Por eso es tan importante que Felipe Calderón aproveche el ímpetu desatado para hacer algo "revolucionario", en palabras de Mary Anastasia O'Grady de The Wall Street Journal: usar el poder del Estado para acotar la discrecionalidad del Estado; usar las herramientas de la Presidencia para establecer las condiciones de la competencia; usar la autoridad de quien ocupa la punta de la pirámide para nivelar el terreno de juego debajo de ella. Algo similar a lo que hiciera Ernesto Zedillo cuando promovió las reformas electorales de 1996 que desmantelaron el monopolio político del PRI. En pocas palabras, actuar para cambiar. Actuar pero no para restaurar "la rectoría del Estado" sino para asegurar que otros jugadores entren al mercado. No nada más para colocar a su gente en la Cofetel, sino para beneficiar a los consumidores en cuyo nombre debe regular. No para aumentar el poder del Presidente sino para ejercerlo de otra manera.

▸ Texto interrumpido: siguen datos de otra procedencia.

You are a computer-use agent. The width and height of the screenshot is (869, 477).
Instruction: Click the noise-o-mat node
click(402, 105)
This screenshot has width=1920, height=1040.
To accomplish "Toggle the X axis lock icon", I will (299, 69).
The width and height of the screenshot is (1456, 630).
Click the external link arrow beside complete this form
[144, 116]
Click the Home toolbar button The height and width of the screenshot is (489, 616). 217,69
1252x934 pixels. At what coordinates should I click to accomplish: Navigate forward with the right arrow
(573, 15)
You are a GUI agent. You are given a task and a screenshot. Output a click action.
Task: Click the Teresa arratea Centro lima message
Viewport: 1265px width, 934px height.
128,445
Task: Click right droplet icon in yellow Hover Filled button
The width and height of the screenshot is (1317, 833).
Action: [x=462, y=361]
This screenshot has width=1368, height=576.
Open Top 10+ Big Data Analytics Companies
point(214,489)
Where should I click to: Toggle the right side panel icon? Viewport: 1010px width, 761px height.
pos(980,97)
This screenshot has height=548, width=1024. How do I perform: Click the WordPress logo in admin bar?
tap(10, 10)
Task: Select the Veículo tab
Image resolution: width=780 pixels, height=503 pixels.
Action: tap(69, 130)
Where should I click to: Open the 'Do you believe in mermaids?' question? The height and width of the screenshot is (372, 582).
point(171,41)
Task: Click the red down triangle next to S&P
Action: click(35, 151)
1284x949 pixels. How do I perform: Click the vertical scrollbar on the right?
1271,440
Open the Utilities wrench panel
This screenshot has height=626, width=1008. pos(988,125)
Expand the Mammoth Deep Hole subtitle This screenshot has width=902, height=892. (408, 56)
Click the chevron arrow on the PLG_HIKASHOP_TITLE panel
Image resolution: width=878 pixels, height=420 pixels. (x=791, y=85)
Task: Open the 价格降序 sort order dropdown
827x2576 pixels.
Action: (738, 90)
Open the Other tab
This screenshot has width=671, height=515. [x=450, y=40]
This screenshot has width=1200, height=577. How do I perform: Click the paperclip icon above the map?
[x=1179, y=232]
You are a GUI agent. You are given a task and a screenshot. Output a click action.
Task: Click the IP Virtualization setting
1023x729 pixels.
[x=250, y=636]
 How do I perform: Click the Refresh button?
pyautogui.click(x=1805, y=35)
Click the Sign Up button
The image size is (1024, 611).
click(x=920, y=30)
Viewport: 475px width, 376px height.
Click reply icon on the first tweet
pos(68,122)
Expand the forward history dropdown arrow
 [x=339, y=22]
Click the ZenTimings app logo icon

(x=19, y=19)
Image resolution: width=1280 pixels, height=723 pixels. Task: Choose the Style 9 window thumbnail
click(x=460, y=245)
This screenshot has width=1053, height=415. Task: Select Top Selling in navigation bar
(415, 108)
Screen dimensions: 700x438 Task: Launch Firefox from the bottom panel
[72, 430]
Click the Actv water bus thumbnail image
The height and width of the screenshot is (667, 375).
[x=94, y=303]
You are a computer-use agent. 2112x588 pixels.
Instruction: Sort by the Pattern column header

Como lo hacen el zorro y el león: evadiendo trampas y ahuyentando lobos. Entendiendo que la Ley Televisa es su Atenco; una coyuntura definitoria en la cual quienes rodean a Felipe Calderón le tomarán la medida y sabrán de qué está hecho. Un parteaguas patente donde el Presidente que inició su periodo hablando de la competencia deberá demostrar si -de verdad- está dispuesto a fomentarla. A través de iniciativas que beneficien a los ciudadanos y no sólo a la industria que los ha defraudado. A través de un marco regulatorio que nivele el terreno para todos los que quisieran correr a lo largo de él. A través de reglas que contengan a quienes distorsionan a la economía e impiden que crezca como podría. Pocas cosas tan difíciles, pero que marcarán la diferencia entre un político y un estadista, entre alguien que controla eventos o es controlado por ellos, entre la bestia que deambula por el camino trillado o el zorro que desmantela las trampas colocadas allí.